_Exercise details_
Give back every record exactly as written.

*** Block opens ***

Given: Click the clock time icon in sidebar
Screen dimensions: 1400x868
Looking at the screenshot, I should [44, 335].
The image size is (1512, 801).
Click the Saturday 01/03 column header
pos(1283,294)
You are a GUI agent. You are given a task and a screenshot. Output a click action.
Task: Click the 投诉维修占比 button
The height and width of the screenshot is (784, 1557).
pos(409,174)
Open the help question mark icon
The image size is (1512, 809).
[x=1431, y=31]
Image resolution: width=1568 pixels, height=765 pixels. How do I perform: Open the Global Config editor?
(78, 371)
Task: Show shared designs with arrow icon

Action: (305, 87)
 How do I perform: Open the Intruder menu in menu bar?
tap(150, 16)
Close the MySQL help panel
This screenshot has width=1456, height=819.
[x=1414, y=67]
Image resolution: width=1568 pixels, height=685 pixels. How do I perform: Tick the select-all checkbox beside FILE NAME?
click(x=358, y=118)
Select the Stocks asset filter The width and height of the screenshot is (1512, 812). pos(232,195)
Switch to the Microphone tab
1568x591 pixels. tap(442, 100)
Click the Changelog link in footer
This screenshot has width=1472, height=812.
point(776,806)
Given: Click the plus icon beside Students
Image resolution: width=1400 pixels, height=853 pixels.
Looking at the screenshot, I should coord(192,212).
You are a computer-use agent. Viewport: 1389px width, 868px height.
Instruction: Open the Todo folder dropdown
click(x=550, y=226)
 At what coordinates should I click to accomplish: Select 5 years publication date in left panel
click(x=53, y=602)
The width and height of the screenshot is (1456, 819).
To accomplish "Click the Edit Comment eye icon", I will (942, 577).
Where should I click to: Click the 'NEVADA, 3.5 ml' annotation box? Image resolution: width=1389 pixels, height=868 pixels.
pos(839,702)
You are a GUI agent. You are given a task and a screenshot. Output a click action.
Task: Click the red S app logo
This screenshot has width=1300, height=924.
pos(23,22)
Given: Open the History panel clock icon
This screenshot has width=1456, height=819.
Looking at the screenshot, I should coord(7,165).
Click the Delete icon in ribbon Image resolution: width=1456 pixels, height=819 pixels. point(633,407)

*** Block closes ***

_Answer section_
Given: Click the clock time icon in sidebar
Screen dimensions: 1400x868
Looking at the screenshot, I should [44, 335].
The image size is (1512, 801).
Click the Saturday 01/03 column header
pos(1283,294)
You are a GUI agent. You are given a task and a screenshot. Output a click action.
Task: Click the 投诉维修占比 button
The height and width of the screenshot is (784, 1557).
pos(409,174)
Open the help question mark icon
The image size is (1512, 809).
[x=1431, y=31]
Image resolution: width=1568 pixels, height=765 pixels. How do I perform: Open the Global Config editor?
(78, 371)
Task: Show shared designs with arrow icon

Action: (305, 87)
 How do I perform: Open the Intruder menu in menu bar?
tap(150, 16)
Close the MySQL help panel
This screenshot has width=1456, height=819.
[x=1414, y=67]
Image resolution: width=1568 pixels, height=685 pixels. How do I perform: Tick the select-all checkbox beside FILE NAME?
click(x=358, y=118)
Select the Stocks asset filter The width and height of the screenshot is (1512, 812). pos(232,195)
Switch to the Microphone tab
1568x591 pixels. tap(442, 100)
Click the Changelog link in footer
This screenshot has width=1472, height=812.
point(776,806)
Given: Click the plus icon beside Students
Image resolution: width=1400 pixels, height=853 pixels.
Looking at the screenshot, I should coord(192,212).
You are a computer-use agent. Viewport: 1389px width, 868px height.
Instruction: Open the Todo folder dropdown
click(x=550, y=226)
 At what coordinates should I click to accomplish: Select 5 years publication date in left panel
click(x=53, y=602)
The width and height of the screenshot is (1456, 819).
To accomplish "Click the Edit Comment eye icon", I will (942, 577).
Where should I click to: Click the 'NEVADA, 3.5 ml' annotation box? Image resolution: width=1389 pixels, height=868 pixels.
pos(839,702)
You are a GUI agent. You are given a task and a screenshot. Output a click action.
Task: Click the red S app logo
This screenshot has width=1300, height=924.
pos(23,22)
Given: Open the History panel clock icon
This screenshot has width=1456, height=819.
Looking at the screenshot, I should coord(7,165).
Click the Delete icon in ribbon Image resolution: width=1456 pixels, height=819 pixels. point(633,407)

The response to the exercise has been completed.